→ **Input**
────────────────────
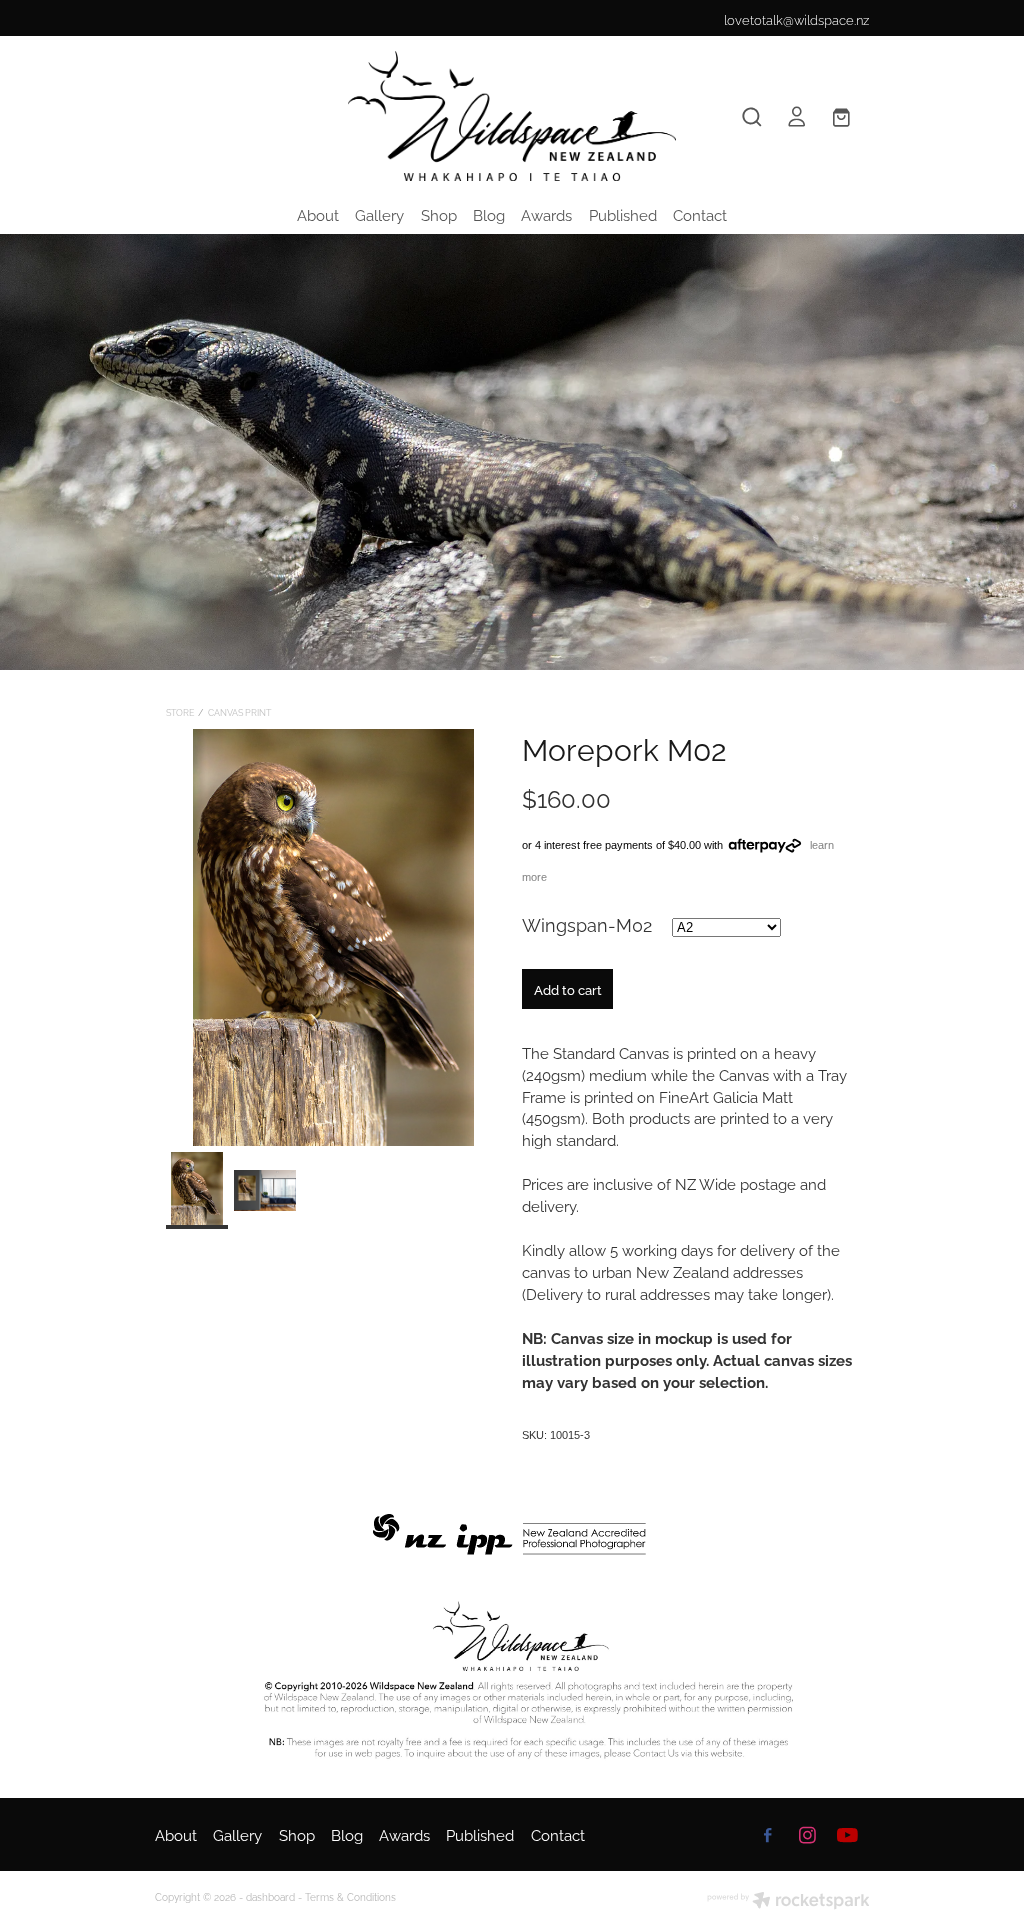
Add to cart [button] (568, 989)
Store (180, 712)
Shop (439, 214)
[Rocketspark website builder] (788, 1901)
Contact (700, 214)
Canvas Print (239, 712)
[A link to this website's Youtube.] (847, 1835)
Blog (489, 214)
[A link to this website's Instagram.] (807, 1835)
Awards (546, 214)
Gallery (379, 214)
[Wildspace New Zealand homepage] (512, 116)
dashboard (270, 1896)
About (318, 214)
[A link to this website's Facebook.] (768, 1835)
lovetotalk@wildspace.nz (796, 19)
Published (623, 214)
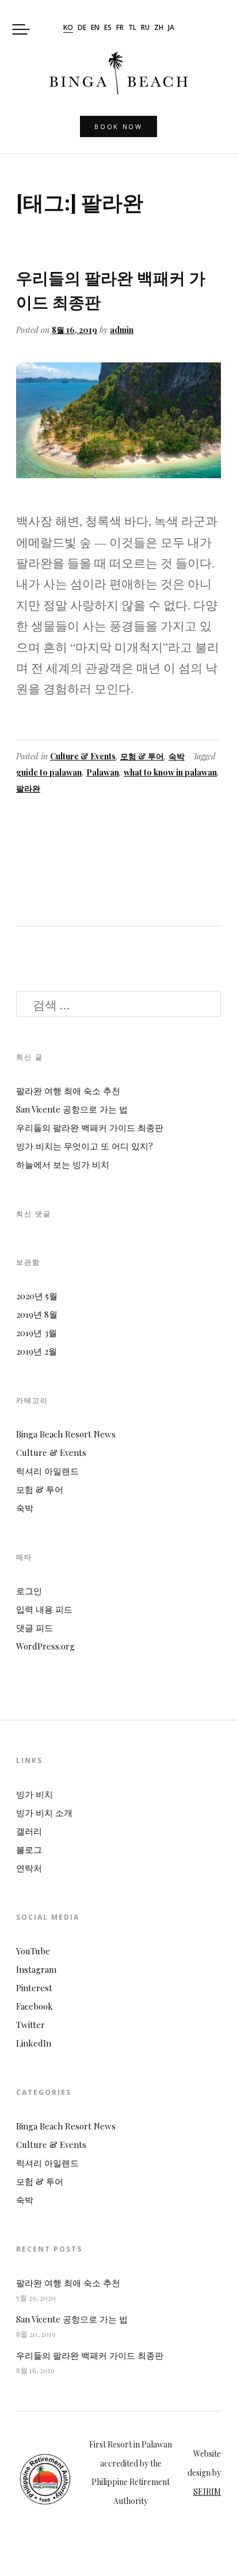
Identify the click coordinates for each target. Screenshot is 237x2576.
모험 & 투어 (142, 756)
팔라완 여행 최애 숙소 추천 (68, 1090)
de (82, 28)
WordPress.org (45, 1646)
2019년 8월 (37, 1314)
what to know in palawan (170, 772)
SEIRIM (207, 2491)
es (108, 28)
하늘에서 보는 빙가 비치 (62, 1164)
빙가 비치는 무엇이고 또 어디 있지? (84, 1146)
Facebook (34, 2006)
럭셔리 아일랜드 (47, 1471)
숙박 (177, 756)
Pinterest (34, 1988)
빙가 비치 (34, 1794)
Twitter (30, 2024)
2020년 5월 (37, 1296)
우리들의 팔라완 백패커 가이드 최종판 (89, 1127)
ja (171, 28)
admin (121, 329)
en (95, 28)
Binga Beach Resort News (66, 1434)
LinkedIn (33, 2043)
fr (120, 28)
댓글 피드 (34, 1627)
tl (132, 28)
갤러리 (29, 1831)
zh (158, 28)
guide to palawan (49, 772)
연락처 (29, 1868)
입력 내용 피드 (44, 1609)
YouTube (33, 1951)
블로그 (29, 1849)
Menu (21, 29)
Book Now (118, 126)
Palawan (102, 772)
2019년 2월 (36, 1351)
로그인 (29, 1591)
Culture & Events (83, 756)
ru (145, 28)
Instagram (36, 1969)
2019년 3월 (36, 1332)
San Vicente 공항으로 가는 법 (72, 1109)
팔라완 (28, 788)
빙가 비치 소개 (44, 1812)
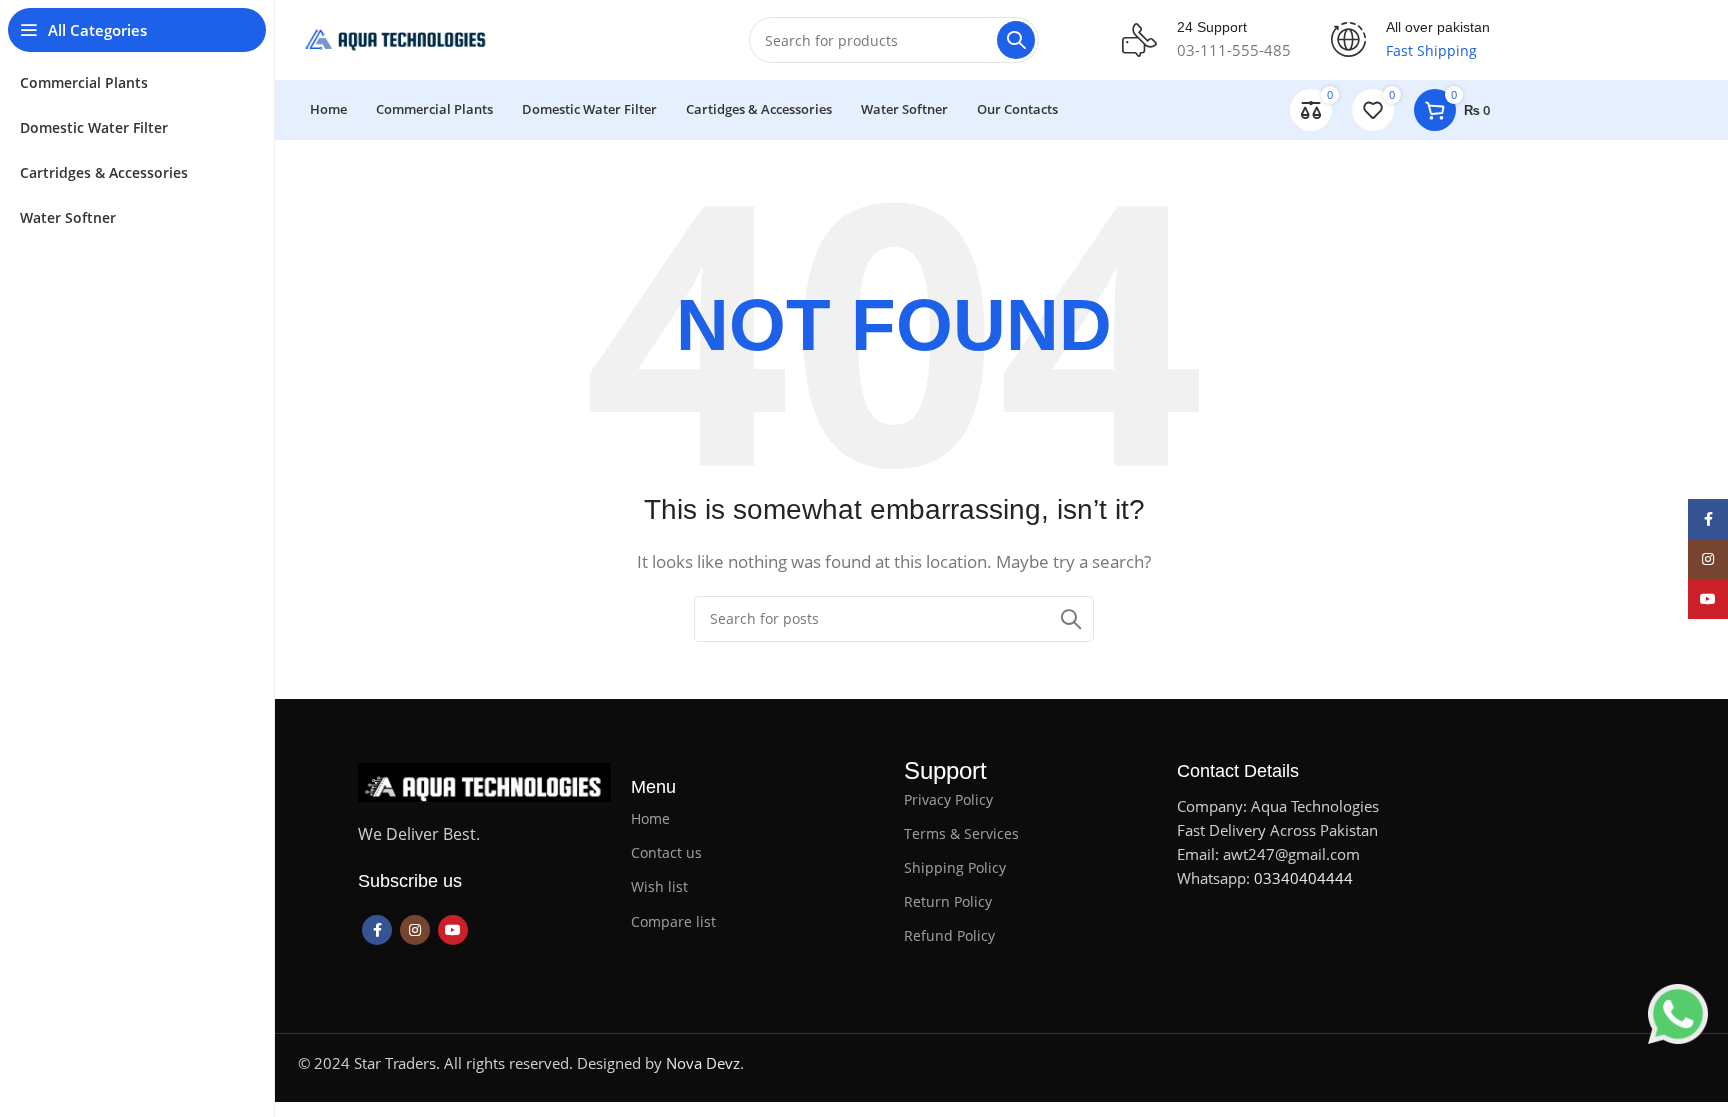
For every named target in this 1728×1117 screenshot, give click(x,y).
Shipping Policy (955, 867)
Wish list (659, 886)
────────────────────
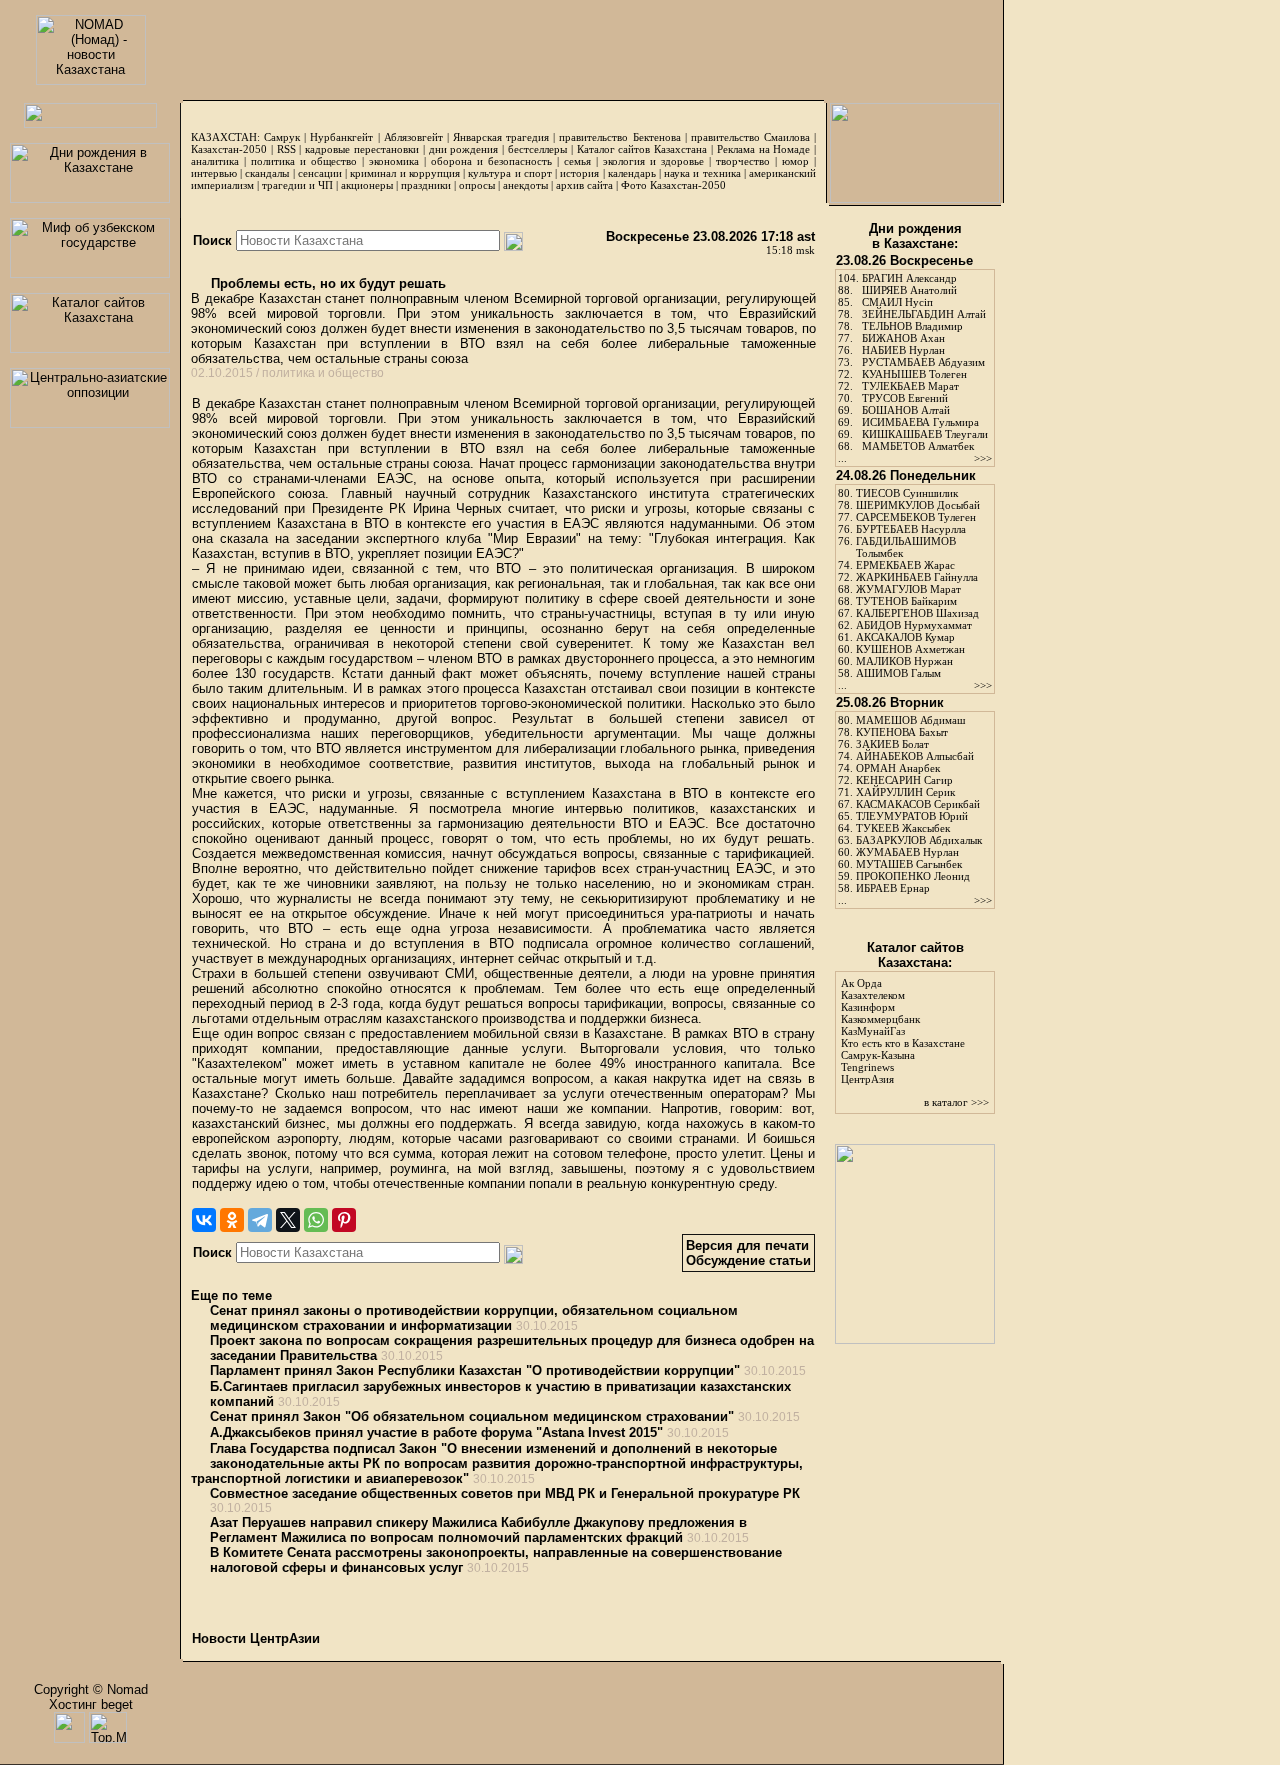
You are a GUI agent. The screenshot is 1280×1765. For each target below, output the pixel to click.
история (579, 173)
────────────────────
→ **Directions**
Take every line from the listing above that includes the word "this" and copy it.

→ **Response box**
[A link to this website's Youtube.] (847, 1835)
[A link to this website's Instagram.] (807, 1835)
[A link to this website's Facebook.] (768, 1835)
For every named target in this 1728×1117 screenshot, give click(x,y).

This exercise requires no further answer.